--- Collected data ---
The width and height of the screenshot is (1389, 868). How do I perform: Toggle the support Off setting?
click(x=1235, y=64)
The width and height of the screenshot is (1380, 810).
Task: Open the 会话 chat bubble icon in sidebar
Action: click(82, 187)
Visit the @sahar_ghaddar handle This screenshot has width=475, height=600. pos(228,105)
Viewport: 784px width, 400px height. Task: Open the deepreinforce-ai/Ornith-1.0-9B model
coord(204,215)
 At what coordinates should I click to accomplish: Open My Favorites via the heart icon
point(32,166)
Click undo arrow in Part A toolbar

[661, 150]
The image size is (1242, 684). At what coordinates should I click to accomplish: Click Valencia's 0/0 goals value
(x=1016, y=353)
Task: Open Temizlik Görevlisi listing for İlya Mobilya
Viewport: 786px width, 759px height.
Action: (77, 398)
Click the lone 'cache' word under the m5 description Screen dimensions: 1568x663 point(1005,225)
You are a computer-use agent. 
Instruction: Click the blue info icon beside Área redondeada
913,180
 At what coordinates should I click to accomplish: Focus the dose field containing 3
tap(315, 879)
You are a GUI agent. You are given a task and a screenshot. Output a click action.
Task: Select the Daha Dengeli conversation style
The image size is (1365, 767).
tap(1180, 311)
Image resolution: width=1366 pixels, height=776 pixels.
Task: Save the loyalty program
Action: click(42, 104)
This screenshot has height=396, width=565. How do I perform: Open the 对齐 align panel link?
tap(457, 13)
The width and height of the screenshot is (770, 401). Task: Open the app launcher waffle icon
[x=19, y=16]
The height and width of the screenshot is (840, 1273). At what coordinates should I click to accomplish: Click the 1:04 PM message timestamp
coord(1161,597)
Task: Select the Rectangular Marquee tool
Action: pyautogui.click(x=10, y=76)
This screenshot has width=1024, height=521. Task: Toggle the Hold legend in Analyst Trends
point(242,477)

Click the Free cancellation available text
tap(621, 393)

--- INSTRUCTIONS TO FOLLOW ---
Print all of the entries above again with no changes.

--- SOLUTION FOR THIS TASK ---
The width and height of the screenshot is (1389, 868). How do I perform: Toggle the support Off setting?
click(x=1235, y=64)
The width and height of the screenshot is (1380, 810).
Task: Open the 会话 chat bubble icon in sidebar
Action: click(82, 187)
Visit the @sahar_ghaddar handle This screenshot has width=475, height=600. pos(228,105)
Viewport: 784px width, 400px height. Task: Open the deepreinforce-ai/Ornith-1.0-9B model
coord(204,215)
 At what coordinates should I click to accomplish: Open My Favorites via the heart icon
point(32,166)
Click undo arrow in Part A toolbar

[661, 150]
The image size is (1242, 684). At what coordinates should I click to accomplish: Click Valencia's 0/0 goals value
(x=1016, y=353)
Task: Open Temizlik Görevlisi listing for İlya Mobilya
Viewport: 786px width, 759px height.
Action: (77, 398)
Click the lone 'cache' word under the m5 description Screen dimensions: 1568x663 point(1005,225)
You are a computer-use agent. 
Instruction: Click the blue info icon beside Área redondeada
913,180
 At what coordinates should I click to accomplish: Focus the dose field containing 3
tap(315, 879)
You are a GUI agent. You are given a task and a screenshot. Output a click action.
Task: Select the Daha Dengeli conversation style
The image size is (1365, 767).
tap(1180, 311)
Image resolution: width=1366 pixels, height=776 pixels.
Task: Save the loyalty program
Action: click(42, 104)
This screenshot has height=396, width=565. How do I perform: Open the 对齐 align panel link?
tap(457, 13)
The width and height of the screenshot is (770, 401). Task: Open the app launcher waffle icon
[x=19, y=16]
The height and width of the screenshot is (840, 1273). At what coordinates should I click to accomplish: Click the 1:04 PM message timestamp
coord(1161,597)
Task: Select the Rectangular Marquee tool
Action: pyautogui.click(x=10, y=76)
This screenshot has width=1024, height=521. Task: Toggle the Hold legend in Analyst Trends
point(242,477)

Click the Free cancellation available text
tap(621, 393)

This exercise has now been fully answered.